In a season built on physical distance, the groups seem haphazardly stitched together, out of a need to get people in the same place at the same time. Characters do not have to like each other to make a strong story. But they at least should have some sort of on-screen chemistry. Instead, everyone feels like they’re begrudgingly getting along, obligated to band together even though their stats make them possibly the least ideal mix of characters to be taking on a grand mission together.
There is a charm about returning to these familiar characters. We have seen them grow up, after all, and even if nothing quite matches the novelty of the first season, it is fun to see them all again and see where they’ve ended up – though admittedly, that washes off very quickly when they start behaving in ways that just seem counterintuitive to everything we know about them. Max, who was made miserable by her stepbrother, now thinks he was actually really cool. Lucas is now a basketball player, which is great! But Mike and Dustin are being so mean to him about it, even asking him to skip the big championship game so he can play Dungeons & Dragons with them. Yes, friendships evolve as people grow up, but these kids have been through some shit together. You’d hope they were a little more sympathetic.
The Duffers seem to be taking the principle of “show, do not tell” to the utmost max.

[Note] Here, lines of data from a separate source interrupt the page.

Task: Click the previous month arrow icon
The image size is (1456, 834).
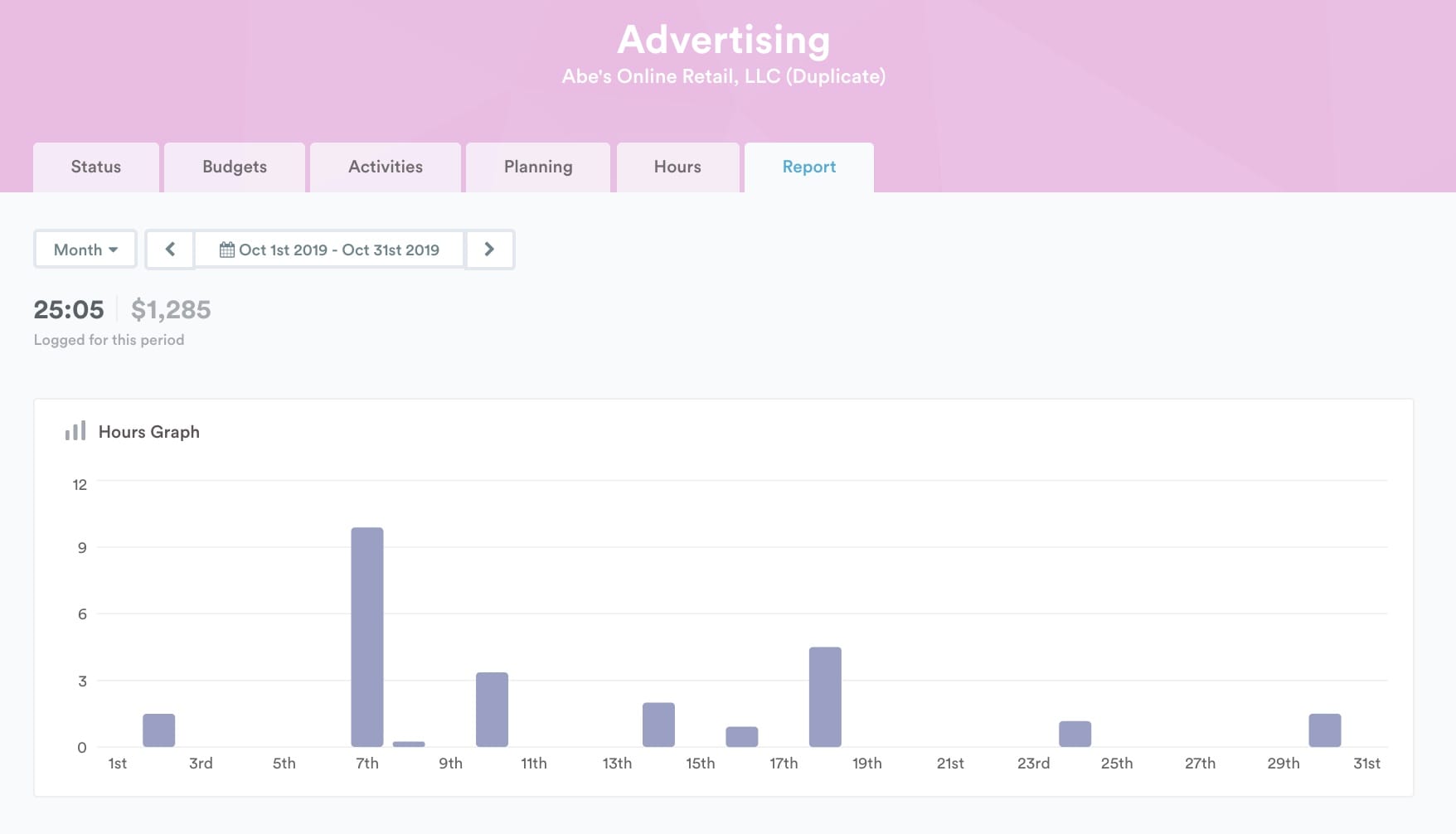Action: [170, 250]
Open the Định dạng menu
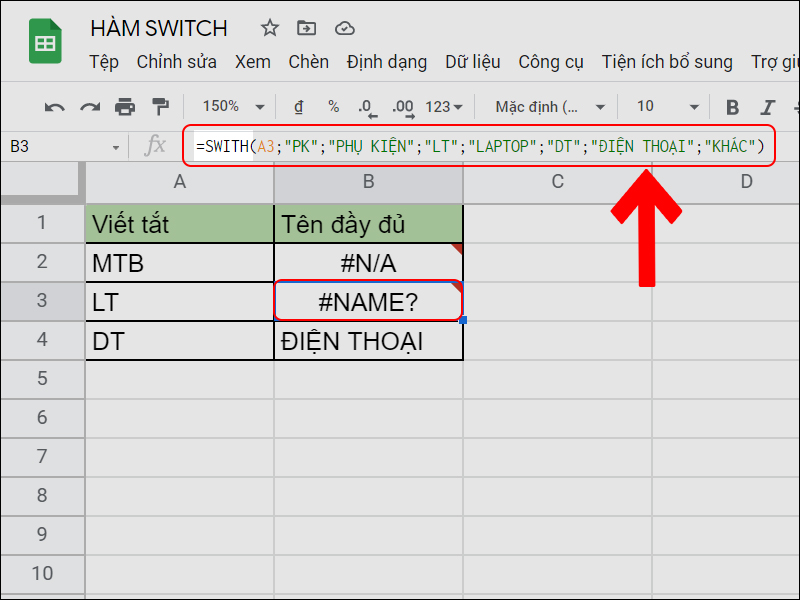This screenshot has width=800, height=600. pyautogui.click(x=386, y=62)
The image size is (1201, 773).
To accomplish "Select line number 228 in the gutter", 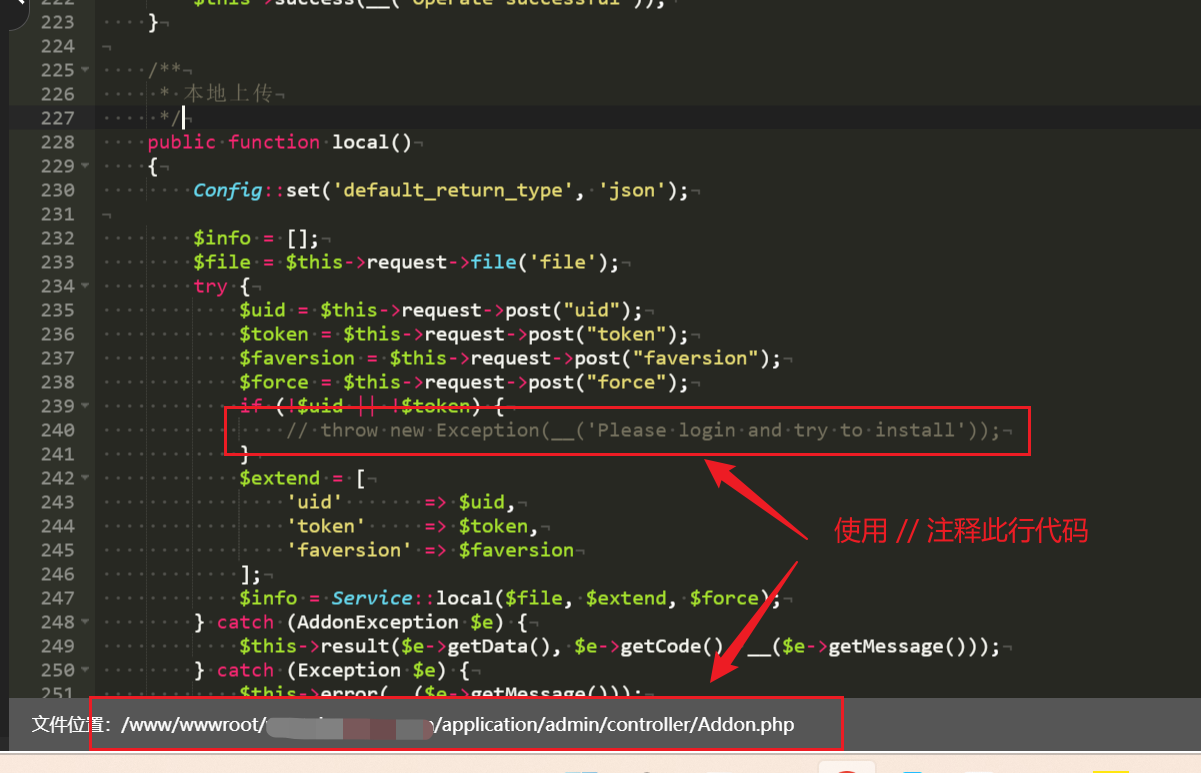I will pyautogui.click(x=57, y=142).
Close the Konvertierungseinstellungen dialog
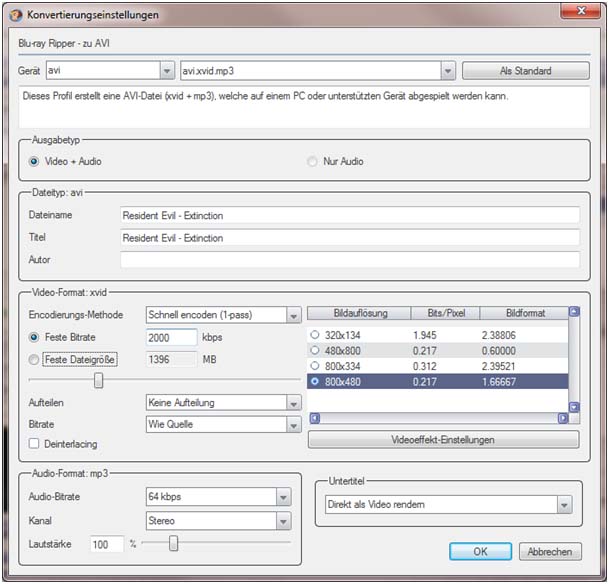609x584 pixels. point(571,14)
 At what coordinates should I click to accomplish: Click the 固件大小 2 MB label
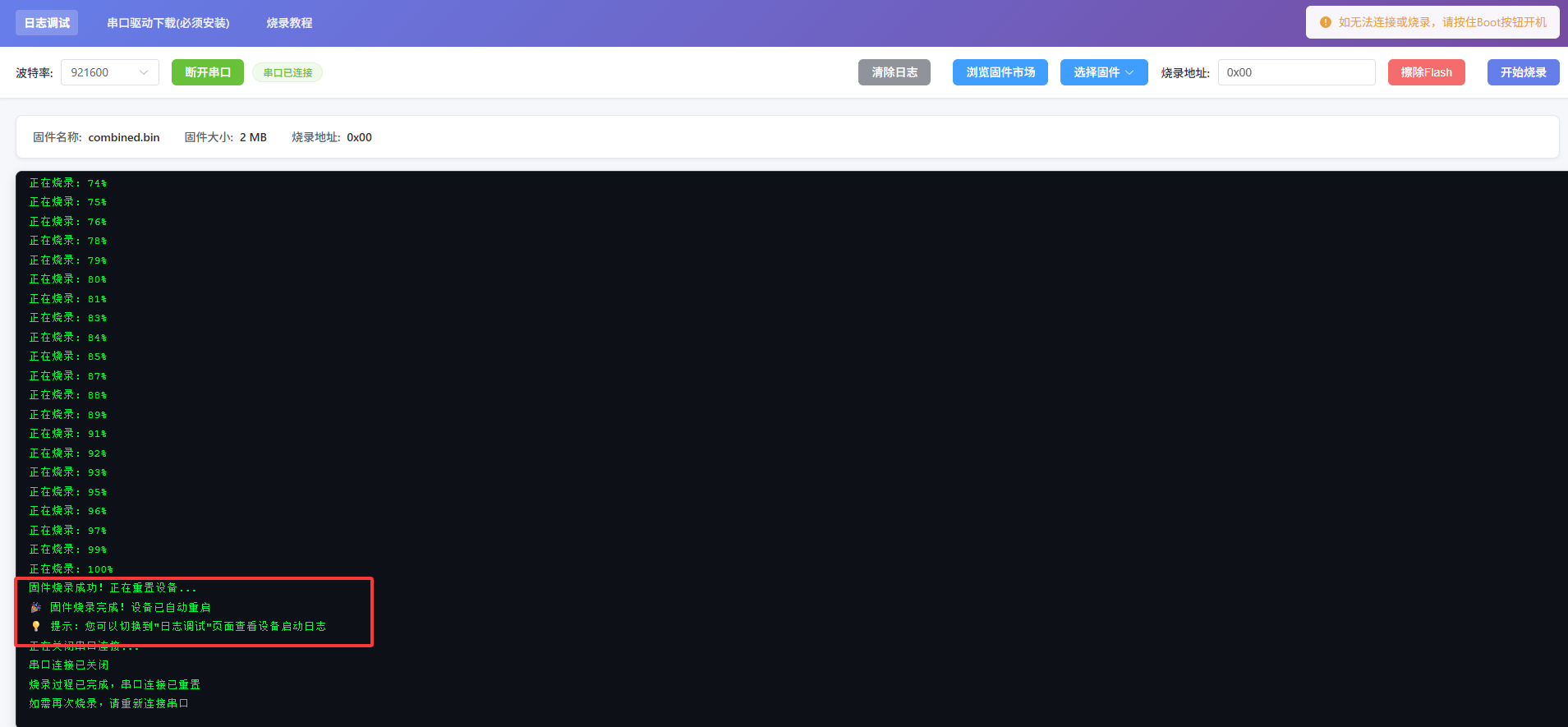(225, 137)
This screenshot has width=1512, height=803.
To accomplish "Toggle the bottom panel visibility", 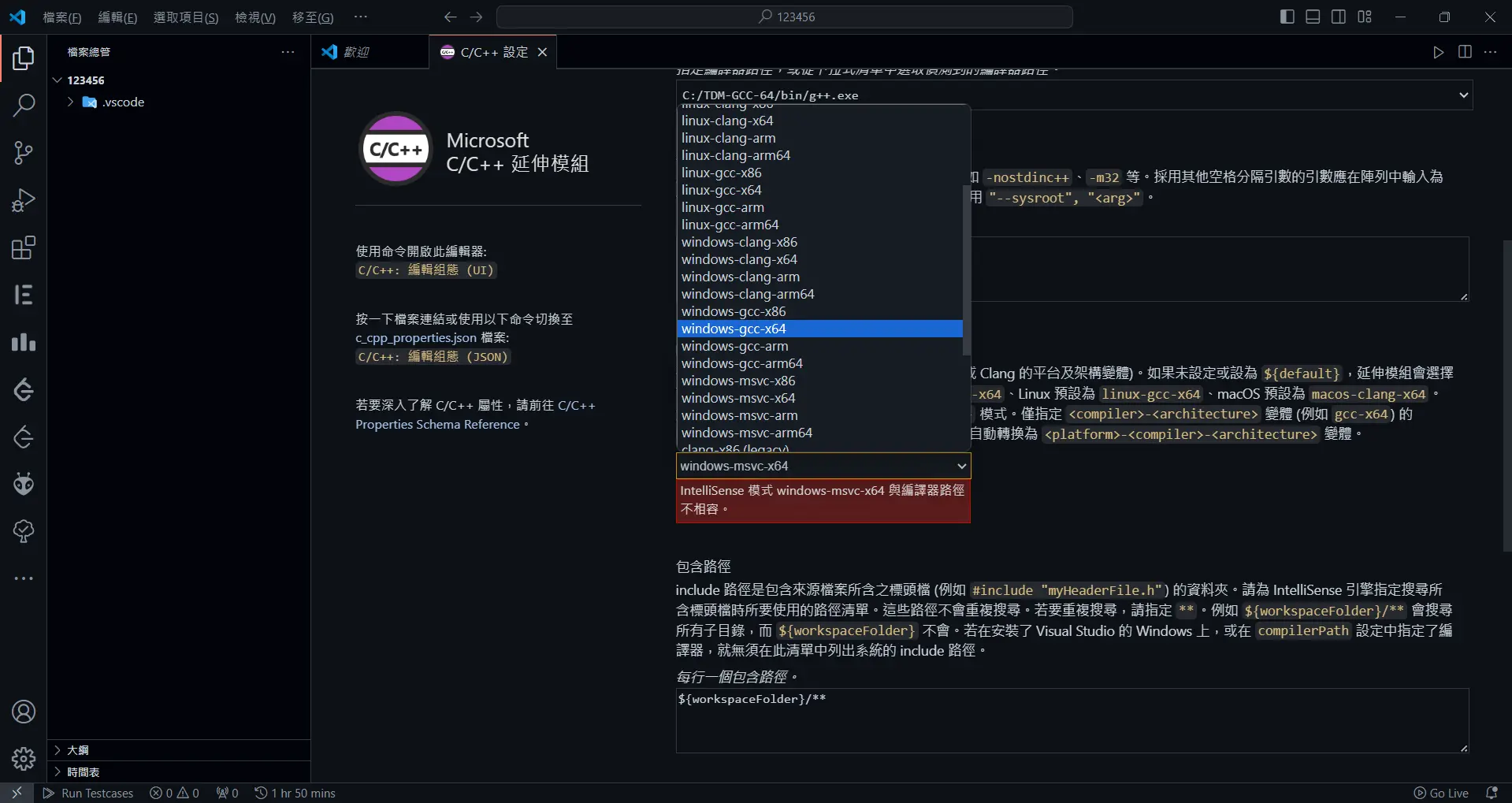I will click(1312, 16).
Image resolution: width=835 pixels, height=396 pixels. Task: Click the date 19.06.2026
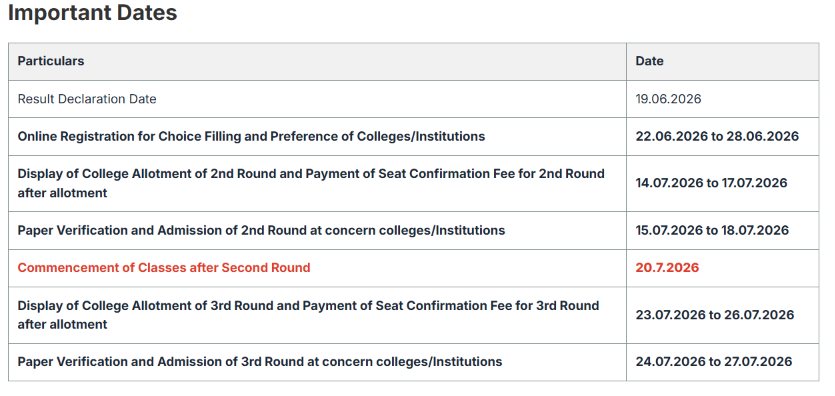pos(668,99)
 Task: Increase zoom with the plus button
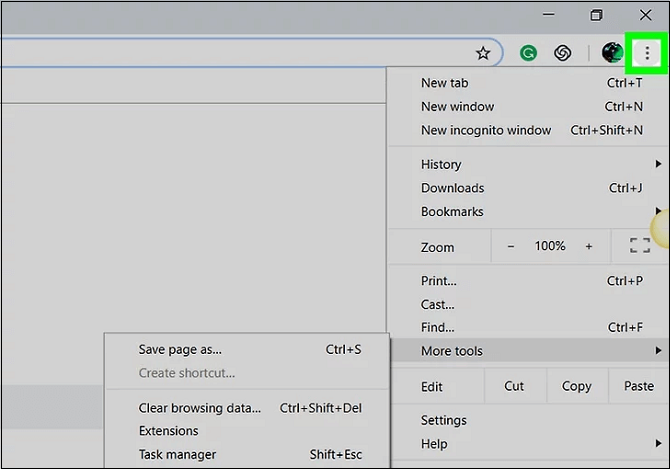(x=588, y=246)
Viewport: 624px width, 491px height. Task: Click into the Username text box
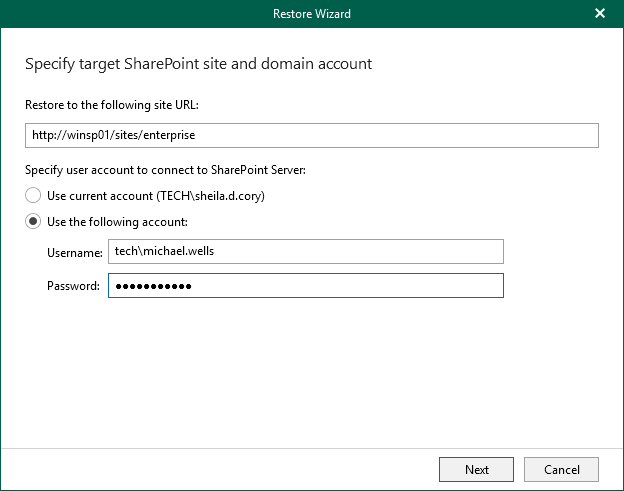click(x=305, y=251)
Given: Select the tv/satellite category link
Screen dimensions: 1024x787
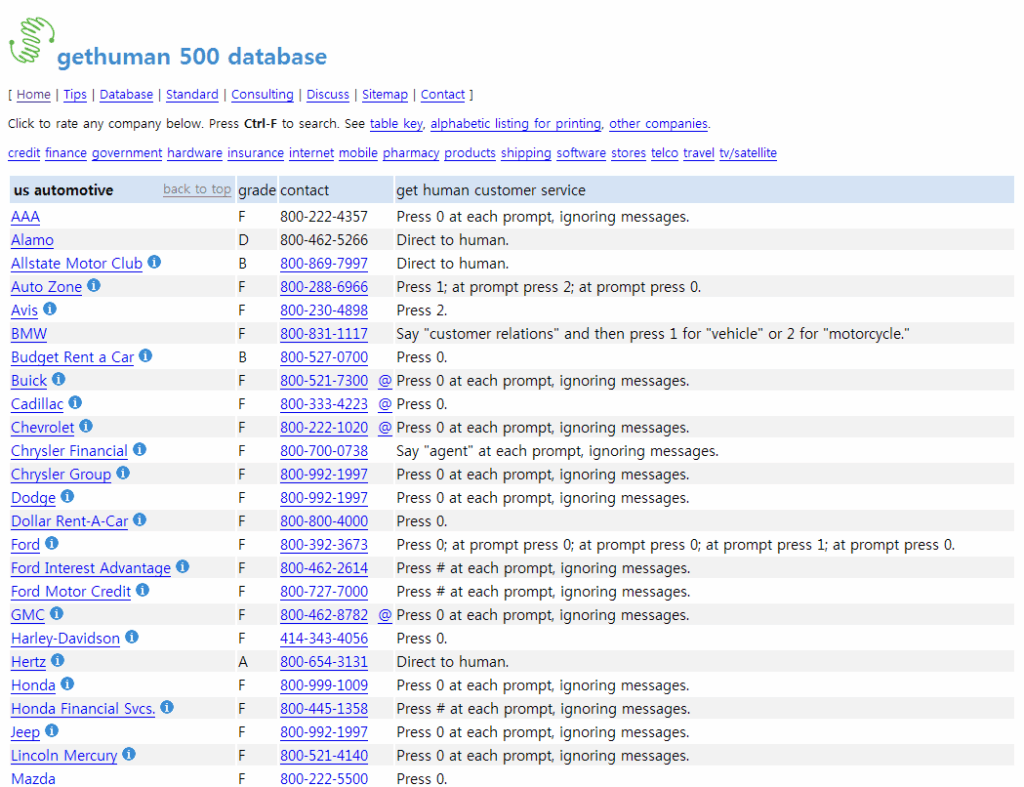Looking at the screenshot, I should click(748, 153).
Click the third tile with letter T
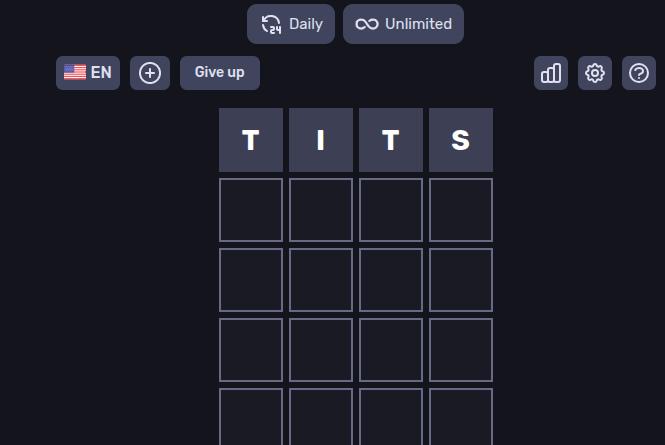 (x=391, y=140)
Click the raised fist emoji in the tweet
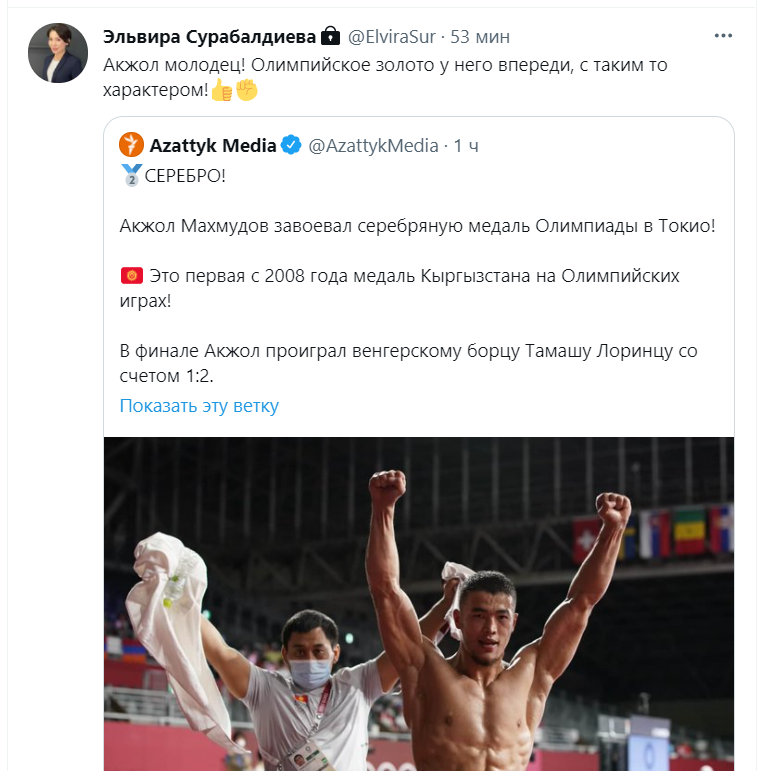This screenshot has height=771, width=777. pos(247,91)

It is not enough that Eleven is having a hard time at a new school and does not have her powers; we have to see multiple scenes of her being viciously bullied by the popular kids and trying (and failing) to use her psychic powers against them. We not only see Jonathan and Nancy having long-distance issues, we have to listen to multiple painful and awkward conversations about how things aren’t working out even though they still love each other, really, deep down. Even with every episode having a run time of over an hour, the episodes feel packed, but it is more or less the same thing over and over again.
At the very least, the horror is fun, building up to some pretty terrifying sequences and vicious kills. The mechanics of the new monster are delightfully eerie as it plunges its victims into nightmarish hallucinations, but it, too, suffers from terribly cliche dialogue. That’s the downside of having a humanoid monster – what scary things can it say that have not been said a million times before? And the new characters add a splash of flavor. Argyle in particular gives Jonathan some much-needed levity outside of his familial obligations and tense romantic relationship. Eddie is also a compellingly chaotic mess of contradictions, a bad boy who really just takes a bunch of misfit kids under his wing, even if he’s still kind of a dick to them. But they’re just two small working parts and unfortunately cannot save the rest of their respective groups.
The bands of adventurers this season have been grouped haphazardly in ways that could theoretically make sense, but fall flat once they actually come together. For every fun and exciting element introduced, there is an overwhelming mushy gray pile of slog to wade through. There are a few glimmers of hope amidst the mush – a few good dice rolls that help a party with horrible stats at least squeak on by. But overall, the terrible party calibration makes those moments few and far between. With a season promising movie-length episodes and a run time “almost twice as long” as the third season, that’s a major liability. It is likely that they will at least be able to defeat the monster in part 2, but will they tell an entertaining and enjoyable story? Jury’s still out on that.
The first part of Stranger Things season 4 hits Netflix on May 27 with seven episodes.